Matthea Harvey, during her reading on September 16, stated that her new collection of poetry, Modern Life, dealt with the notion of halving. This trope of halves is well-established in the book's imagery, as centaurs, the Berlin Wall, a half-robot/half-boy, and other halves and halving mechanisms appear intermittently. These halves contribute to her book's rhythm, as well as its proportions and sense of space. The blank pages diving the book into sections seemed to pose questions concerning each section's autonomy: is the book itself an addition of fractions? Are the short poems fractions of the larger prose block? Are halves adequate, and if not, what are they lacking? "Halve" could also function as a simple pun, or "have." As I read the book, I sensed a undercurrent of yearning and longing that seeped up in at different points throughout the book. Many of Harvey's characters don't want to be halves, but their individual longings to have certain things help to provide the collection with an intimate sense of tension.

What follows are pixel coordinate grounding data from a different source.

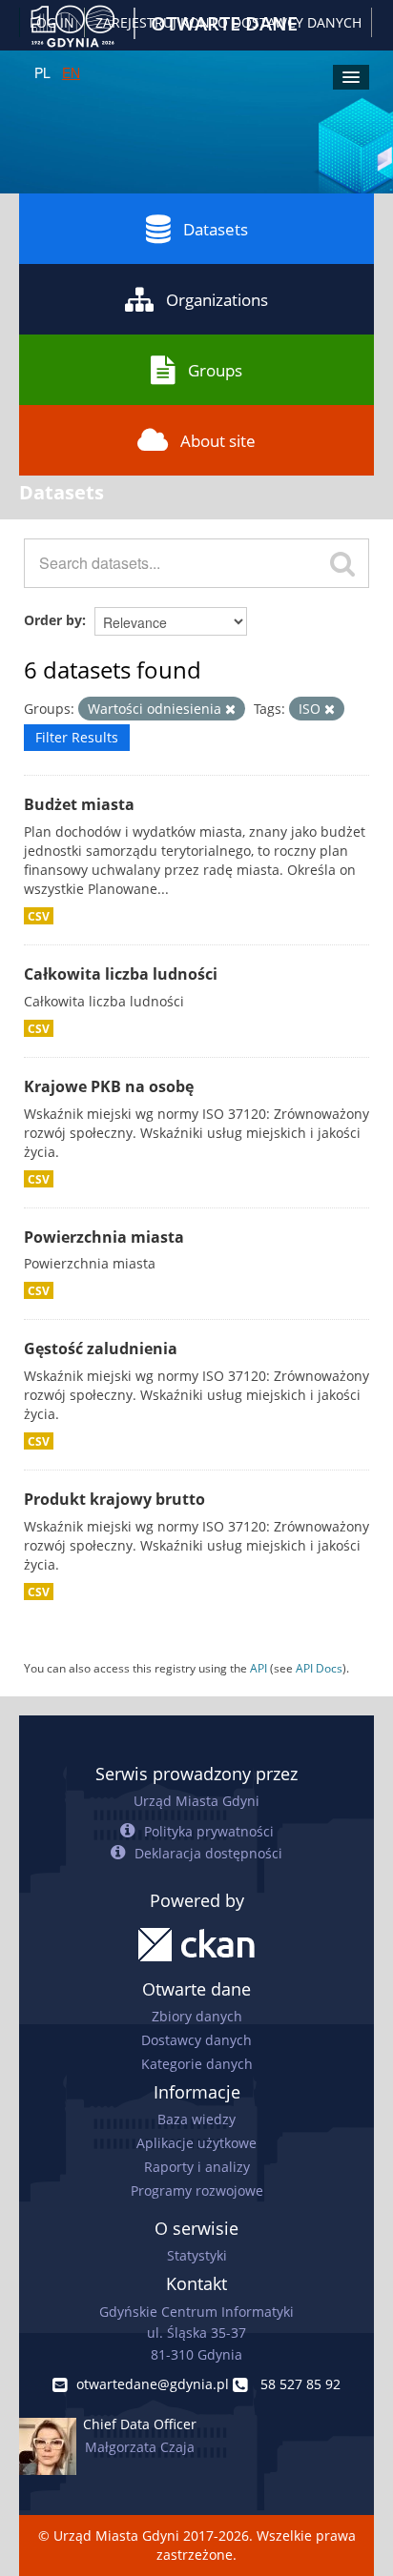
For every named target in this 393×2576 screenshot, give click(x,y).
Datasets (215, 229)
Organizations (217, 300)
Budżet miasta (79, 804)
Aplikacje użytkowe (196, 2143)
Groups (215, 370)
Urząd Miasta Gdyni (196, 1801)
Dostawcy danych (196, 2040)
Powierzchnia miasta (104, 1237)
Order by (53, 620)
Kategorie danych (197, 2064)
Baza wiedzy (196, 2119)
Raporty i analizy (197, 2167)
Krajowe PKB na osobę (109, 1086)
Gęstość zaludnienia (100, 1348)
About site (218, 441)
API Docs (319, 1667)
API (258, 1667)
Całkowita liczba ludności (120, 973)
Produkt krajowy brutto (114, 1499)
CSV (39, 915)
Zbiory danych (197, 2016)
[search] (342, 563)
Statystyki (197, 2255)
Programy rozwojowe (197, 2190)
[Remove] (230, 709)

A restrictive form, such as the loose abecedarian patterning in Harvey's future/terror sequences, illuminates the poet's compositional freedom within a given set of parameters while exposing the poet's concurrent desire for unbounded creative expression. Harvey's future/terror poems are narrated by two discrete speakers - one military, one civilian - meaning that not only is the poetic form constrained, but the speakers' assumed personalities are occupationally bound. A soldier may not reveal a war's explicit details, while these very details are unaccessible from the civilian realm, and so forth.
Through all these formal restraints, each of Harvey's narratives achieves great movement. For example, the poem "Terror of the Future / 5" begins, "Technically, 'lonely me' was a tautology. / No one had ever stuffed carnations / in my tailpipe or planted a symbolic / lipsticked kiss on the swingdoor / to my kitchen" (65). Harvey's 21 future/terror poems are themselves something of a tautology, lending this particular piece to the book's meta-narrative. The future/terror poems topically confront our nation's war in Iraq, and mimic the obsessive recycling of stale war rhetoric, but they also speak to an emotional longing amplified in the book's trope of halves, such as being a single half in a relationship. Abecedarian, aside from meaning "arranged alphabetically," also gestures towards something rudimentary or elementary. The civilian is disconnected from the soldier, craving carnations, or a spike in banal domesticity. The personality of the soldier, physically separated by the book's midsection, is lost in the mindless repetition of soldierly life. Words are the sole passage between Harvey's characters, and a rudimentary source of human contact.
Modern Life is wonderfully arranged, utilizing the medium of the book as an amendment to the narrative. The harmony amongst black humor, sound values, poetic form, and other craft elements helps to refresh the somewhat clichéd notion of "modern life." Harvey's book illuminates the precarious world we live in, with its rampant commodification, arbitrary class distinctions, ambivalent peoples, and the sort. Harvey's satire, as a rhetorical strategy, absolves the text from didacticism and presents a fresh critique on the contemporary world.